Visitor Survey Reveals Our Visitors
NZ FOSSILS - DEAD PRECIOUS! and HOCHSTETTER - FATHER OF NZ GEOLOGY have now closed
and I can report that we had a total of 11,840 visitors to the exhibitions. This
is two thirds of all visitors to the Museum between 9 May and 27 September. Of the
total visitors one third had free admission either because they were pre-schoolers,
school students in education groups or were part of the extra FREE week so ably
promoted by The Nelson Mail and More FM - 900 people in the last nine days alone.
Amongst the overall total 2433 school students did curriculum related programmes
devised by our Education team. If you add the children who attended with families
my estimate would be that we have seen one in three of the school aged children
of the region through the exhibition. This is a marvellous result.
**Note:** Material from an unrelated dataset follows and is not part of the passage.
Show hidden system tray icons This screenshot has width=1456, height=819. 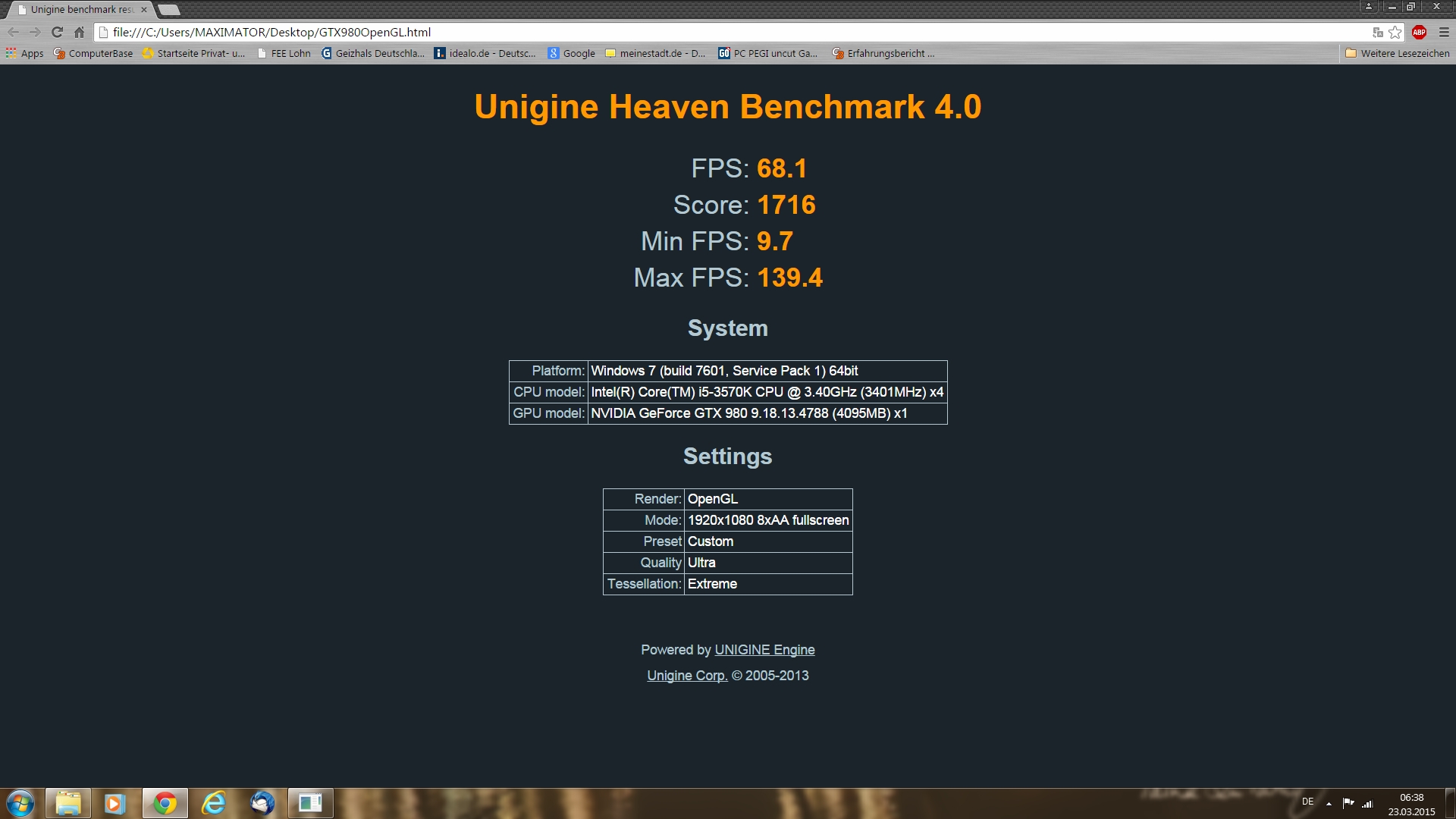coord(1329,803)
For the record, based on 300 surveys we completed of visitors during the season,
we estimate that over 70% of the visitor total are people from the Nelson-Tasman
region. The balance is split evenly between other parts of NZ and International
visitors. The satisfaction rating shows that two thirds of those surveyed rated
the exhibitions 8,9,10 on a 10 point scale.
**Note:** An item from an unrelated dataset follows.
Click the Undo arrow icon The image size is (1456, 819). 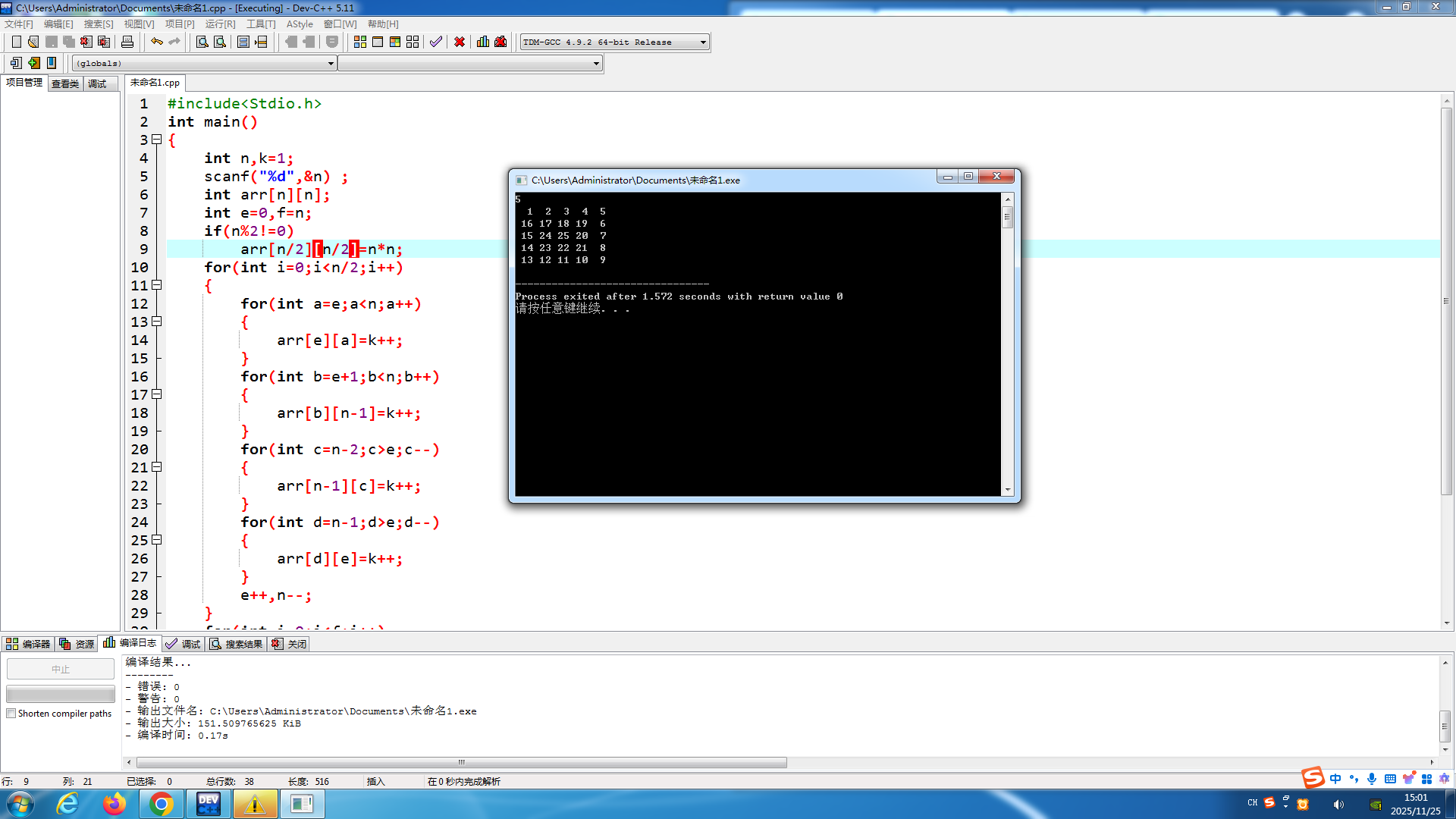point(157,42)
For two thirds of the visitors this was not their first visit to our Provincial
Museum. If we had to generalise which is always a bit dangerous I would say we had
a very strong uptake from loyal local families, parents in the 31-50 demographic
with children under 12 years. For more than 80% of visitors the specific reason
they attended was to see this exhibition and the main sources of information was
the trusty 'word of mouth' and very large numbers who cited the newspaper and the
radio. The signage on the street is very important for visitors to the region and
electronic media more frequently used by the younger visitors. 1400 email newsletters
a month are now being sent out and many of these are to children in families.
Promotion is important but exhibitions do not just happen. In this case there was
huge intellectual input from GNS Science coupled with major financial support from
Shell NZ. That created it. Bringing it to Nelson was quite an expensive process
and the support of the Cawthron Trust made it possible. The enhancements to the
exhibition were made possible with financial support of local business and private
sources. Neither should we neglect the fact that The Nelson Provincial Museum exists
due to the ongoing support we enjoy from our two co-funding councils; Nelson City
Council and Tasman District Council.